Stored data entries
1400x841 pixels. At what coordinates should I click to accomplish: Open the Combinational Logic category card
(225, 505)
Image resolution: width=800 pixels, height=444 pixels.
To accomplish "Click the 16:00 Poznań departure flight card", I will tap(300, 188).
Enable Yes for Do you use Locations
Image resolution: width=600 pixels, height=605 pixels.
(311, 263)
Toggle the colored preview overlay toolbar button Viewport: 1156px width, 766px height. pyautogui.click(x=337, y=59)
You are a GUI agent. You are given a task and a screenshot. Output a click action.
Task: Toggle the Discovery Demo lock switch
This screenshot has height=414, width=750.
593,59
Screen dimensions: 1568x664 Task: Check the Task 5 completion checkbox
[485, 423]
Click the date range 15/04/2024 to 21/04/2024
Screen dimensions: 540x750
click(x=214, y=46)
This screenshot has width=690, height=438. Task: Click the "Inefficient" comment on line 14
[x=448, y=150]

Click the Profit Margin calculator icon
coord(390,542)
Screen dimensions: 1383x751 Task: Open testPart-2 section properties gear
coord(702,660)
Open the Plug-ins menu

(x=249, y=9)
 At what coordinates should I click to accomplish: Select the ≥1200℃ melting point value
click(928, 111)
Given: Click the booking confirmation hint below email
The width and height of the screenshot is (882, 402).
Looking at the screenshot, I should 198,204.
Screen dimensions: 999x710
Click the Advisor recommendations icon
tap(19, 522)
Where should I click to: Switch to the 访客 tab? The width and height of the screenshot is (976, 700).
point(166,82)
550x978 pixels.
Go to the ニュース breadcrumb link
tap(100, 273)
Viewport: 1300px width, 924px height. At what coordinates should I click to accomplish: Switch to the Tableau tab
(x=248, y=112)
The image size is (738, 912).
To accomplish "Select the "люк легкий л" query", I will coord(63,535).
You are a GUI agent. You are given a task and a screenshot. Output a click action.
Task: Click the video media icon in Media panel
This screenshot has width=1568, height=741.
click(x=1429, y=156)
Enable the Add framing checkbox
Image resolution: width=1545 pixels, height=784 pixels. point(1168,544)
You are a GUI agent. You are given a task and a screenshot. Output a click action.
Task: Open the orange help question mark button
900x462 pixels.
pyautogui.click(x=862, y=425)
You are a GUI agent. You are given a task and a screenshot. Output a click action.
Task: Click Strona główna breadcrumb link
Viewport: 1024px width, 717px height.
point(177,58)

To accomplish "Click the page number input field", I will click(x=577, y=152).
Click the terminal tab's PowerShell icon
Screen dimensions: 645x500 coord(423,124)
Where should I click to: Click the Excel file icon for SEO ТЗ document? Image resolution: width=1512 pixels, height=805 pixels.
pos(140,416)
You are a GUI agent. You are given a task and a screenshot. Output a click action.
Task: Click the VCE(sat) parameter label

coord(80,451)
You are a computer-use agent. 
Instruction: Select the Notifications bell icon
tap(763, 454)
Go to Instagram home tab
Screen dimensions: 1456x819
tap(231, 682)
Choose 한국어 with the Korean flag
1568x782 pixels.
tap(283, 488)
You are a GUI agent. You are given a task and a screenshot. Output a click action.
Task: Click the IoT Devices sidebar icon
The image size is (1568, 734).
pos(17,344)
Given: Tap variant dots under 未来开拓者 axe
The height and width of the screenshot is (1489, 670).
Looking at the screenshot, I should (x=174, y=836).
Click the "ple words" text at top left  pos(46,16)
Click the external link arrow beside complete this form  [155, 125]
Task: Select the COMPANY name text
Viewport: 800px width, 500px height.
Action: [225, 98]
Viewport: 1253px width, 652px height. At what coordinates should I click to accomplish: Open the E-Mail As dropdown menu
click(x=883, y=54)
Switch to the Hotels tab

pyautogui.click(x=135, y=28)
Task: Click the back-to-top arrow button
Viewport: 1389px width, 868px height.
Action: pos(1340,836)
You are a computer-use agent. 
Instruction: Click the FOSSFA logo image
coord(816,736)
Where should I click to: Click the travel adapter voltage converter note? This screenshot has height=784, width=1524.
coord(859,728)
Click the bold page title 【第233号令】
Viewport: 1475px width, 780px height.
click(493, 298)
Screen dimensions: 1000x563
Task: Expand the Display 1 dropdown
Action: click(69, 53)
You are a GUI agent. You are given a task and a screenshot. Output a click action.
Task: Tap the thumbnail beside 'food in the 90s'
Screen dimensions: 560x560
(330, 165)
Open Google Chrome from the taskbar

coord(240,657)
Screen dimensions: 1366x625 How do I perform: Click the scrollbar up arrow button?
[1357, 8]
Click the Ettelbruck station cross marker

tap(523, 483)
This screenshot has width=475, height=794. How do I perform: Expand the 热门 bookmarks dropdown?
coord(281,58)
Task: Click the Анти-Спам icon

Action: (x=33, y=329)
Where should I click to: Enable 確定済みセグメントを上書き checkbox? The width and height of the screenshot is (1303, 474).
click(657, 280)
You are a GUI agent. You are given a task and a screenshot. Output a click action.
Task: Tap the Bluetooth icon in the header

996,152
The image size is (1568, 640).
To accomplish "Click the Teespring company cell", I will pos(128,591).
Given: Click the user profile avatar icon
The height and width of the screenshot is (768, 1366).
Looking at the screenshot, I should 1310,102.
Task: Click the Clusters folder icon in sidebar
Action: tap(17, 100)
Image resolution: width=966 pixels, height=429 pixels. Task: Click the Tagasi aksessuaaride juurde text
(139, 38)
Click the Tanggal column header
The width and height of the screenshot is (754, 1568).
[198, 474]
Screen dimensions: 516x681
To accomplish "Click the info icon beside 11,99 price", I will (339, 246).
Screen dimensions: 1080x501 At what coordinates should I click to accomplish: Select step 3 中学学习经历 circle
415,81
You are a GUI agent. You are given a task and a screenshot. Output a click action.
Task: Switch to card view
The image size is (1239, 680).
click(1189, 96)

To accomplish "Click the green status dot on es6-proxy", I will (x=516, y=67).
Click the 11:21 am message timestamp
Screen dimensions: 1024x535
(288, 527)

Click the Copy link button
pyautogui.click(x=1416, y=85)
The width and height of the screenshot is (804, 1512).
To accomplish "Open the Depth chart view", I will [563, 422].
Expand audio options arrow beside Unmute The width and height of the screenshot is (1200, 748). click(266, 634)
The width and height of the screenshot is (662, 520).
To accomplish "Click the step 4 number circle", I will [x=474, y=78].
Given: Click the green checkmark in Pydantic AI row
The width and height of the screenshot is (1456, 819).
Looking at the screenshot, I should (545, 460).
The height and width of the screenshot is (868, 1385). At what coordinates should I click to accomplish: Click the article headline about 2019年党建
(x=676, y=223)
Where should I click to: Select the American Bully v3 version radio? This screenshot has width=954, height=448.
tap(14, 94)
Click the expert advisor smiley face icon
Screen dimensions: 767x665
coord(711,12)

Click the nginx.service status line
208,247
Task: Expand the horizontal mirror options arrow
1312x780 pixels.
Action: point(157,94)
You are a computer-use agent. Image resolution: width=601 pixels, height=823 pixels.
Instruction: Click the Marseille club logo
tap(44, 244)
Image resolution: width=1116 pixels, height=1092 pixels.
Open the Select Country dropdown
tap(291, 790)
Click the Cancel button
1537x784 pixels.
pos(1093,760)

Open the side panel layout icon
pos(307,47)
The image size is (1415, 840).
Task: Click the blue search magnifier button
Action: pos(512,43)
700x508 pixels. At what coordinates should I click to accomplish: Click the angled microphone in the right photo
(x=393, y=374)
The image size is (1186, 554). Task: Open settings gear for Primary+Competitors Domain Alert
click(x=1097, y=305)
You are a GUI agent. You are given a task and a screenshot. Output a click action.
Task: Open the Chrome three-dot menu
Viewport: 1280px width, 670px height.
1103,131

_Task description_
Your reply should consist of the records, duplicated exactly.

_Exercise solution_
1400x841 pixels. At what coordinates should I click to accomplish: Open the Combinational Logic category card
(225, 505)
Image resolution: width=800 pixels, height=444 pixels.
To accomplish "Click the 16:00 Poznań departure flight card", I will tap(300, 188).
Enable Yes for Do you use Locations
Image resolution: width=600 pixels, height=605 pixels.
(311, 263)
Toggle the colored preview overlay toolbar button Viewport: 1156px width, 766px height. pyautogui.click(x=337, y=59)
You are a GUI agent. You are given a task and a screenshot. Output a click action.
Task: Toggle the Discovery Demo lock switch
This screenshot has height=414, width=750.
593,59
Screen dimensions: 1568x664 Task: Check the Task 5 completion checkbox
[485, 423]
Click the date range 15/04/2024 to 21/04/2024
Screen dimensions: 540x750
click(x=214, y=46)
This screenshot has width=690, height=438. Task: Click the "Inefficient" comment on line 14
[x=448, y=150]

Click the Profit Margin calculator icon
coord(390,542)
Screen dimensions: 1383x751 Task: Open testPart-2 section properties gear
coord(702,660)
Open the Plug-ins menu

(x=249, y=9)
 At what coordinates should I click to accomplish: Select the ≥1200℃ melting point value
click(928, 111)
Given: Click the booking confirmation hint below email
The width and height of the screenshot is (882, 402).
Looking at the screenshot, I should 198,204.
Screen dimensions: 999x710
Click the Advisor recommendations icon
tap(19, 522)
Where should I click to: Switch to the 访客 tab? The width and height of the screenshot is (976, 700).
point(166,82)
550x978 pixels.
Go to the ニュース breadcrumb link
tap(100, 273)
Viewport: 1300px width, 924px height. At what coordinates should I click to accomplish: Switch to the Tableau tab
(x=248, y=112)
The image size is (738, 912).
To accomplish "Select the "люк легкий л" query", I will coord(63,535).
You are a GUI agent. You are given a task and a screenshot. Output a click action.
Task: Click the video media icon in Media panel
This screenshot has width=1568, height=741.
click(x=1429, y=156)
Enable the Add framing checkbox
Image resolution: width=1545 pixels, height=784 pixels. point(1168,544)
You are a GUI agent. You are given a task and a screenshot. Output a click action.
Task: Open the orange help question mark button
900x462 pixels.
pyautogui.click(x=862, y=425)
You are a GUI agent. You are given a task and a screenshot. Output a click action.
Task: Click Strona główna breadcrumb link
Viewport: 1024px width, 717px height.
point(177,58)

To accomplish "Click the page number input field", I will click(x=577, y=152).
Click the terminal tab's PowerShell icon
Screen dimensions: 645x500 coord(423,124)
Where should I click to: Click the Excel file icon for SEO ТЗ document? Image resolution: width=1512 pixels, height=805 pixels.
pos(140,416)
You are a GUI agent. You are given a task and a screenshot. Output a click action.
Task: Click the VCE(sat) parameter label

coord(80,451)
You are a computer-use agent. 
Instruction: Select the Notifications bell icon
tap(763, 454)
Go to Instagram home tab
Screen dimensions: 1456x819
tap(231, 682)
Choose 한국어 with the Korean flag
1568x782 pixels.
tap(283, 488)
You are a GUI agent. You are given a task and a screenshot. Output a click action.
Task: Click the IoT Devices sidebar icon
The image size is (1568, 734).
pos(17,344)
Given: Tap variant dots under 未来开拓者 axe
The height and width of the screenshot is (1489, 670).
Looking at the screenshot, I should (x=174, y=836).
Click the "ple words" text at top left  pos(46,16)
Click the external link arrow beside complete this form  [155, 125]
Task: Select the COMPANY name text
Viewport: 800px width, 500px height.
Action: [225, 98]
Viewport: 1253px width, 652px height. At what coordinates should I click to accomplish: Open the E-Mail As dropdown menu
click(x=883, y=54)
Switch to the Hotels tab

pyautogui.click(x=135, y=28)
Task: Click the back-to-top arrow button
Viewport: 1389px width, 868px height.
Action: pos(1340,836)
You are a computer-use agent. 
Instruction: Click the FOSSFA logo image
coord(816,736)
Where should I click to: Click the travel adapter voltage converter note? This screenshot has height=784, width=1524.
coord(859,728)
Click the bold page title 【第233号令】
Viewport: 1475px width, 780px height.
click(493, 298)
Screen dimensions: 1000x563
Task: Expand the Display 1 dropdown
Action: click(69, 53)
You are a GUI agent. You are given a task and a screenshot. Output a click action.
Task: Tap the thumbnail beside 'food in the 90s'
Screen dimensions: 560x560
(330, 165)
Open Google Chrome from the taskbar

coord(240,657)
Screen dimensions: 1366x625 How do I perform: Click the scrollbar up arrow button?
[1357, 8]
Click the Ettelbruck station cross marker

tap(523, 483)
This screenshot has width=475, height=794. How do I perform: Expand the 热门 bookmarks dropdown?
coord(281,58)
Task: Click the Анти-Спам icon

Action: (x=33, y=329)
Where should I click to: Enable 確定済みセグメントを上書き checkbox? The width and height of the screenshot is (1303, 474).
click(657, 280)
You are a GUI agent. You are given a task and a screenshot. Output a click action.
Task: Tap the Bluetooth icon in the header

996,152
The image size is (1568, 640).
To accomplish "Click the Teespring company cell", I will pos(128,591).
Given: Click the user profile avatar icon
The height and width of the screenshot is (768, 1366).
Looking at the screenshot, I should 1310,102.
Task: Click the Clusters folder icon in sidebar
Action: tap(17, 100)
Image resolution: width=966 pixels, height=429 pixels. Task: Click the Tagasi aksessuaaride juurde text
(139, 38)
Click the Tanggal column header
The width and height of the screenshot is (754, 1568).
[198, 474]
Screen dimensions: 516x681
To accomplish "Click the info icon beside 11,99 price", I will (339, 246).
Screen dimensions: 1080x501 At what coordinates should I click to accomplish: Select step 3 中学学习经历 circle
415,81
You are a GUI agent. You are given a task and a screenshot. Output a click action.
Task: Switch to card view
The image size is (1239, 680).
click(1189, 96)

To accomplish "Click the green status dot on es6-proxy", I will (x=516, y=67).
Click the 11:21 am message timestamp
Screen dimensions: 1024x535
(288, 527)

Click the Copy link button
pyautogui.click(x=1416, y=85)
The width and height of the screenshot is (804, 1512).
To accomplish "Open the Depth chart view", I will [563, 422].
Expand audio options arrow beside Unmute The width and height of the screenshot is (1200, 748). click(266, 634)
The width and height of the screenshot is (662, 520).
To accomplish "Click the step 4 number circle", I will [x=474, y=78].
Given: Click the green checkmark in Pydantic AI row
The width and height of the screenshot is (1456, 819).
Looking at the screenshot, I should (545, 460).
The height and width of the screenshot is (868, 1385). At what coordinates should I click to accomplish: Click the article headline about 2019年党建
(x=676, y=223)
Where should I click to: Select the American Bully v3 version radio? This screenshot has width=954, height=448.
tap(14, 94)
Click the expert advisor smiley face icon
Screen dimensions: 767x665
coord(711,12)

Click the nginx.service status line
208,247
Task: Expand the horizontal mirror options arrow
1312x780 pixels.
Action: point(157,94)
You are a computer-use agent. Image resolution: width=601 pixels, height=823 pixels.
Instruction: Click the Marseille club logo
tap(44, 244)
Image resolution: width=1116 pixels, height=1092 pixels.
Open the Select Country dropdown
tap(291, 790)
Click the Cancel button
1537x784 pixels.
pos(1093,760)

Open the side panel layout icon
pos(307,47)
The image size is (1415, 840).
Task: Click the blue search magnifier button
Action: pos(512,43)
700x508 pixels. At what coordinates should I click to accomplish: Click the angled microphone in the right photo
(x=393, y=374)
The image size is (1186, 554). Task: Open settings gear for Primary+Competitors Domain Alert
click(x=1097, y=305)
You are a GUI agent. You are given a task and a screenshot. Output a click action.
Task: Open the Chrome three-dot menu
Viewport: 1280px width, 670px height.
1103,131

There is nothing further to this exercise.